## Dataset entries
- Opening Delimiter -

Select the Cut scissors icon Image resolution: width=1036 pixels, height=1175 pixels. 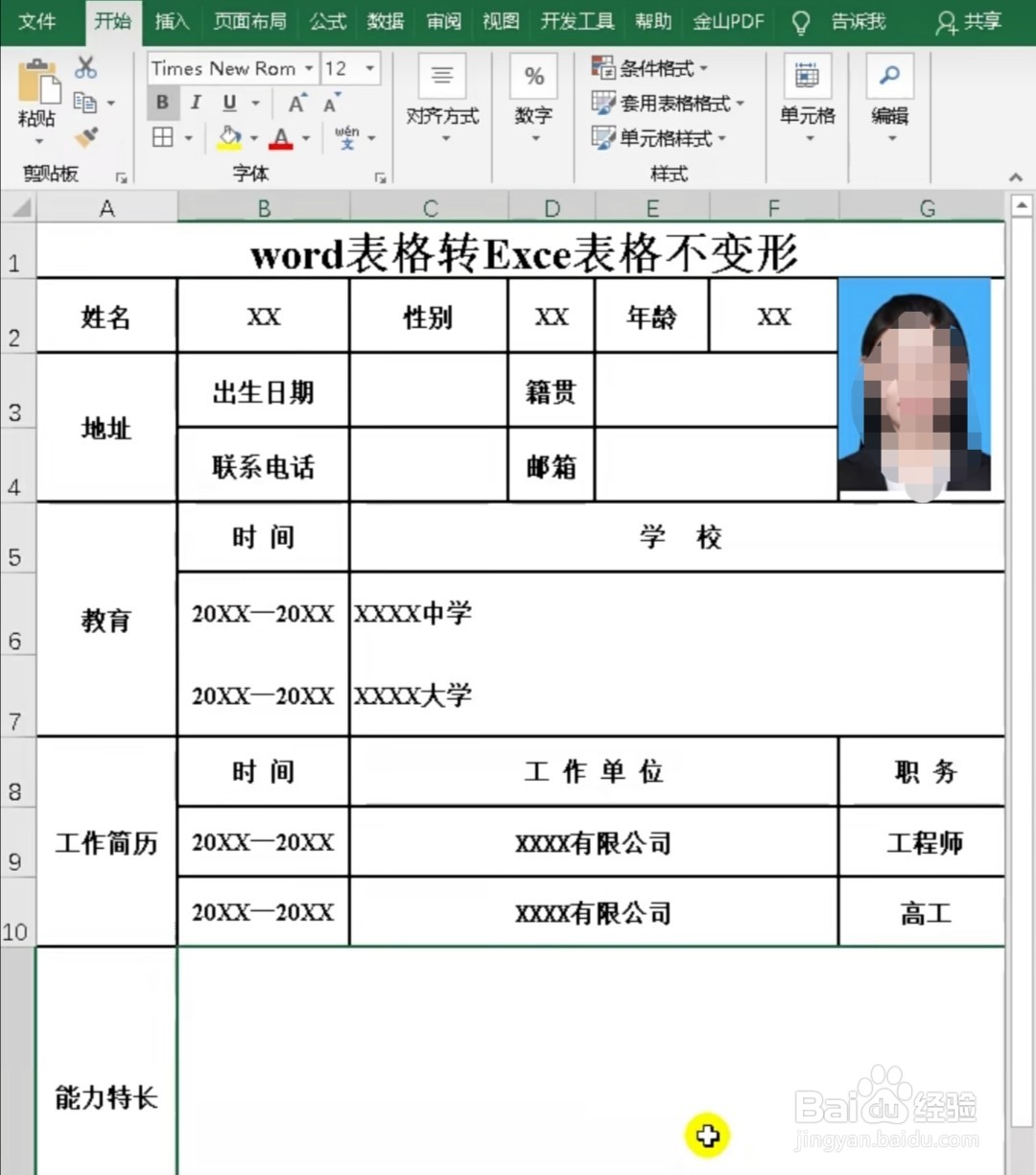(x=84, y=68)
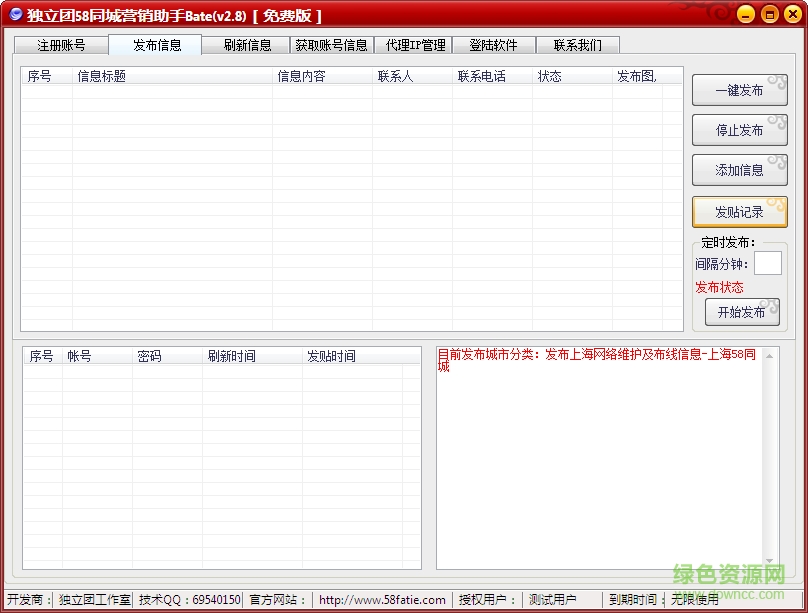This screenshot has width=808, height=613.
Task: Switch to the 注册账号 tab
Action: click(x=62, y=44)
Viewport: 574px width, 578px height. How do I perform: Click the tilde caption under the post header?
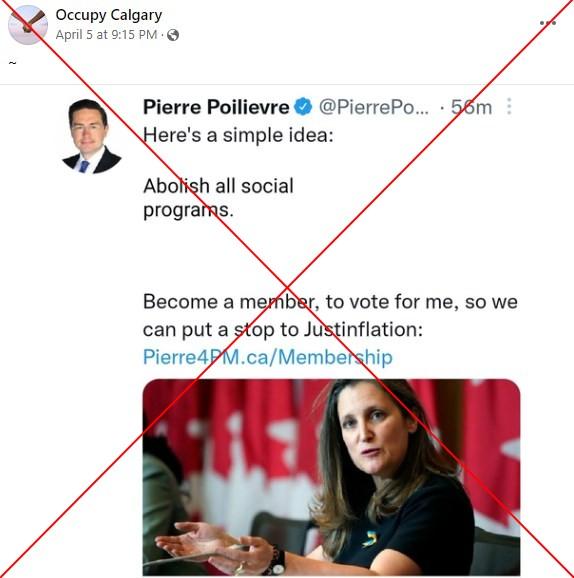tap(13, 63)
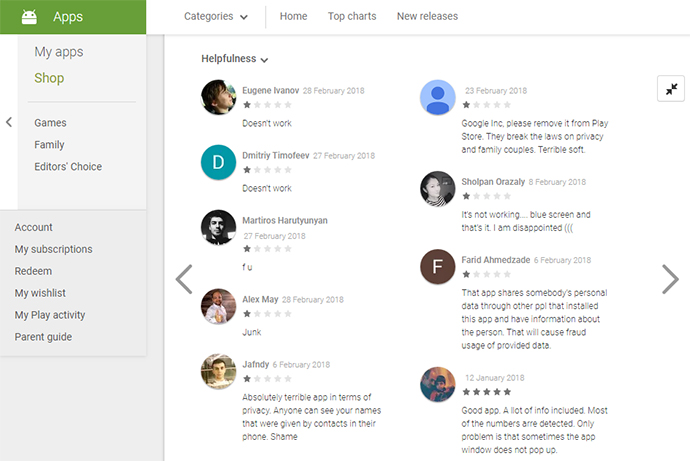Click Dmitriy Timofeev's teal D avatar
The image size is (690, 461).
tap(218, 163)
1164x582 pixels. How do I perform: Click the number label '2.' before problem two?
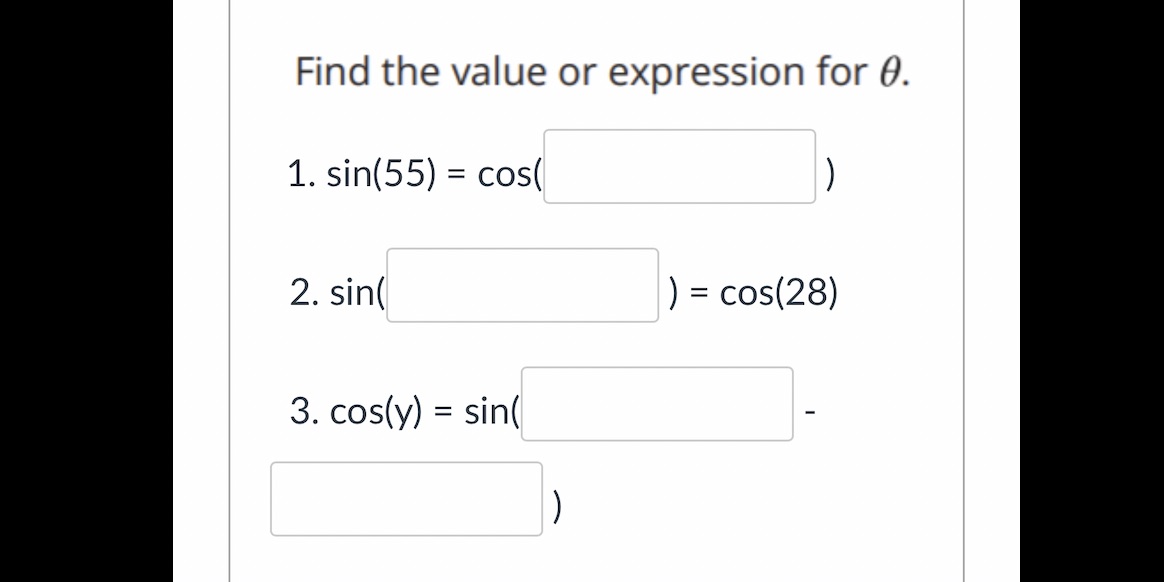coord(304,293)
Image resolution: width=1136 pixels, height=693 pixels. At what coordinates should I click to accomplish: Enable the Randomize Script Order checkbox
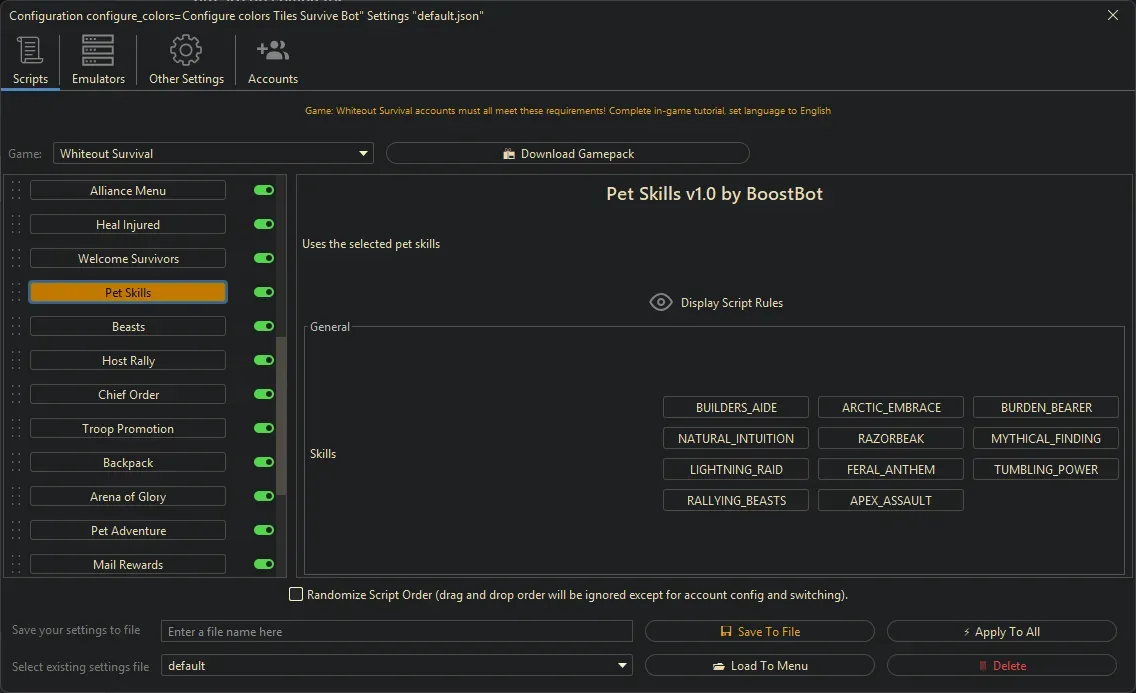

- Closing Delimiter -

Copy exactly the lines that begin at the one containing "1164x582 pixels. How" and end at the last line of the records, both included, omitting the pictures.

## Response for this exercise
1164x582 pixels. How do I perform: Click the number label '2.' before problem two?
coord(304,293)
Image resolution: width=1136 pixels, height=693 pixels. At what coordinates should I click to accomplish: Enable the Randomize Script Order checkbox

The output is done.